■ **TASK STATEMENT**: Reproduce all of the material below, swapping every "GUI agent" for "interface assistant" and changing nothing else.

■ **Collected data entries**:
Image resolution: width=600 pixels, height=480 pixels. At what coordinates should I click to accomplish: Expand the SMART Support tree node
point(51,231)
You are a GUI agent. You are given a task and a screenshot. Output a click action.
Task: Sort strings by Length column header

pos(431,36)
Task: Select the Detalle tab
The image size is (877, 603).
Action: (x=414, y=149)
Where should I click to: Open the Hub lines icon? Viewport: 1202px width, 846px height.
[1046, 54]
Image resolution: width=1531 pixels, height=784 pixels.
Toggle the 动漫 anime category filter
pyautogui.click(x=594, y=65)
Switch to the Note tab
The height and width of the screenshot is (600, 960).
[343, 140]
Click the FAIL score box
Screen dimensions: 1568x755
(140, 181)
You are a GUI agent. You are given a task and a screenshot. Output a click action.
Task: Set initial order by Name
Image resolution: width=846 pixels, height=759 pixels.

■ **TASK ANSWER**:
Image resolution: width=600 pixels, height=480 pixels. At what coordinates should I click to accomplish: Expand the SMART Support tree node
point(51,231)
You are a interface assistant. You are given a task and a screenshot. Output a click action.
Task: Sort strings by Length column header

pos(431,36)
Task: Select the Detalle tab
The image size is (877, 603).
Action: (x=414, y=149)
Where should I click to: Open the Hub lines icon? Viewport: 1202px width, 846px height.
[1046, 54]
Image resolution: width=1531 pixels, height=784 pixels.
Toggle the 动漫 anime category filter
pyautogui.click(x=594, y=65)
Switch to the Note tab
The height and width of the screenshot is (600, 960).
[343, 140]
Click the FAIL score box
Screen dimensions: 1568x755
(140, 181)
You are a interface assistant. You are given a task and a screenshot. Output a click action.
Task: Set initial order by Name
Image resolution: width=846 pixels, height=759 pixels.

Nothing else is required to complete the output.